今回は私の担当だったのですが、昨日出張が入りましたので、昨日と今日の朝の時間を入れ替えさせていただいて、今日行いました。
何を読もうか迷いましたが、95歳を過ぎても現役の医師を続けられた日野原重明さんの「いのちのおはなし」という絵本にしました。
日野原さんは、母校である小学校に「いのち」についての授業を行っています。その授業の様子を再現した絵本です。「いのち」はどこにあるのかという永遠のテーマに対して、命は自分たちの持っている時間であること。だからこそ大切に使わなければならないことなどを分かりやすく伝えてくださっています。
本校の図書室にも置かれていましたが、子供たちに聞いてみると誰も読んでいませんでした。
時には日野原さんが行ったように、黒板に線を引いて説明したり、聴診器はありませんでしたので、自分の脈をとらせたりして進めました。
いつも私が読み聞かせを担当すると、時間オーバーになってしまいますので、気を付けたつもりです(昨年度はわらぐつの中の神様を読んだところ10分ほど超えてしまいました)が、やはり5分ほど超過してしまいました。
最後の感想では、2人が発表してくれました。
3年生の女の子は、「命が大切なことは分かっていたけれど、なぜ大切なのか、そのわけをくわしく知ることができました。」2年生の男の子は、「脈は、自分たちは90回くらいなのに年を取ると60回くらいになるということが分かりました。
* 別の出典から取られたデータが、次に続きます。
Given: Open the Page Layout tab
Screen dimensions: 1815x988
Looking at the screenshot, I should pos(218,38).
」とのことでした。感じ方はそれぞれですが、本の内容がやや哲学的で、高学年向きなのでそれでよいと思います。
ただ、3年生の女の子が言ってくれた"わけ”が知りたくなって、読み聞かせが終わってから、「どんなわけが分かったの?」と改めて聞いてみました。するととまどいながらも「命は生きている時間だということです。」と答えてくれました。3年生でも話の本質が理解できていることに感心することでした。
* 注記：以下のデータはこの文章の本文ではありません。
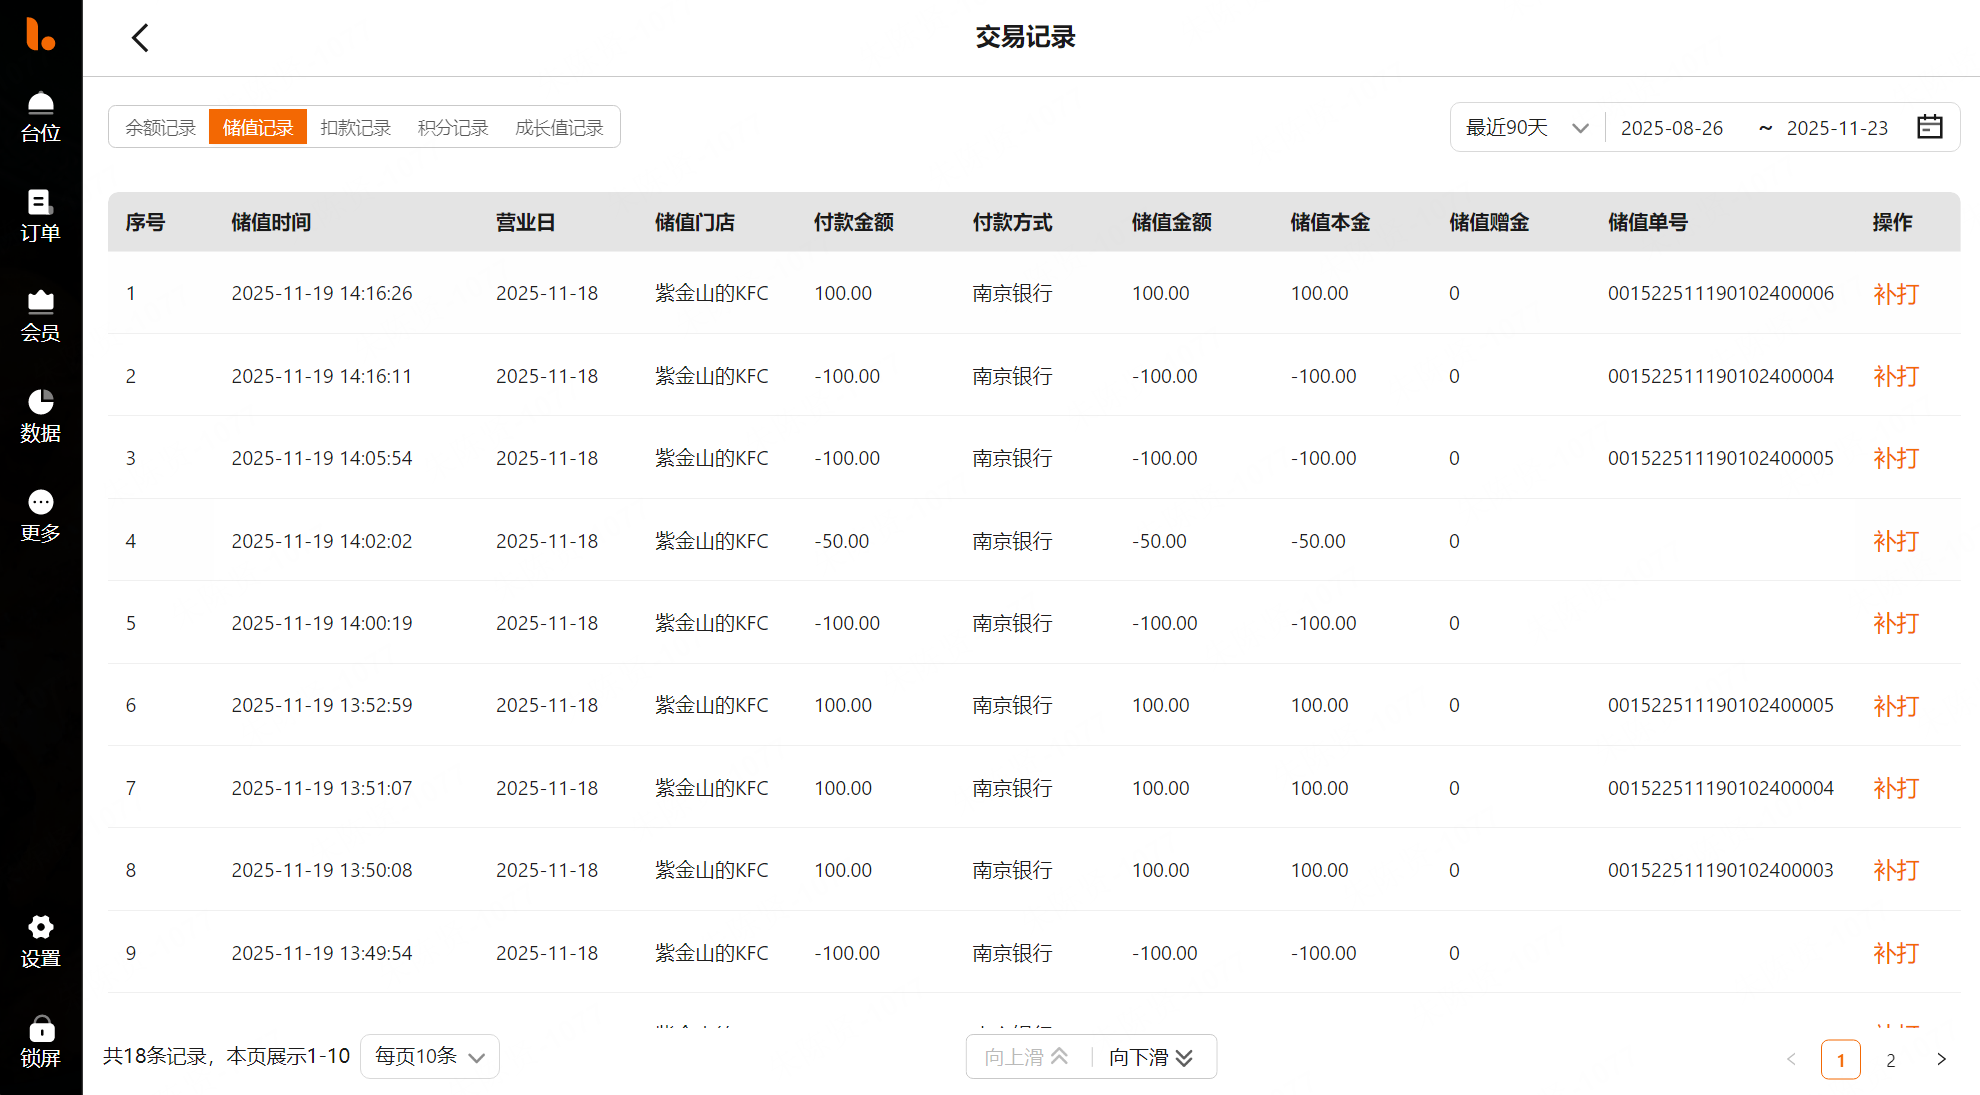
Task: Switch to the 扣款记录 tab
Action: point(355,128)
この読み聞かせを通して、たとえこの場では理解できなかったとしても、子供たちがいつかまたこの本と出会ったときに自分の命(時間)を大切にするとともに、自分以外のことのために自分の時間を使おうとすることのすばらしさ(あとがきに書いていらっしゃいます。)に気付いてくれたら今は亡くなられている日野原さんもきっと喜ばれることだと思います。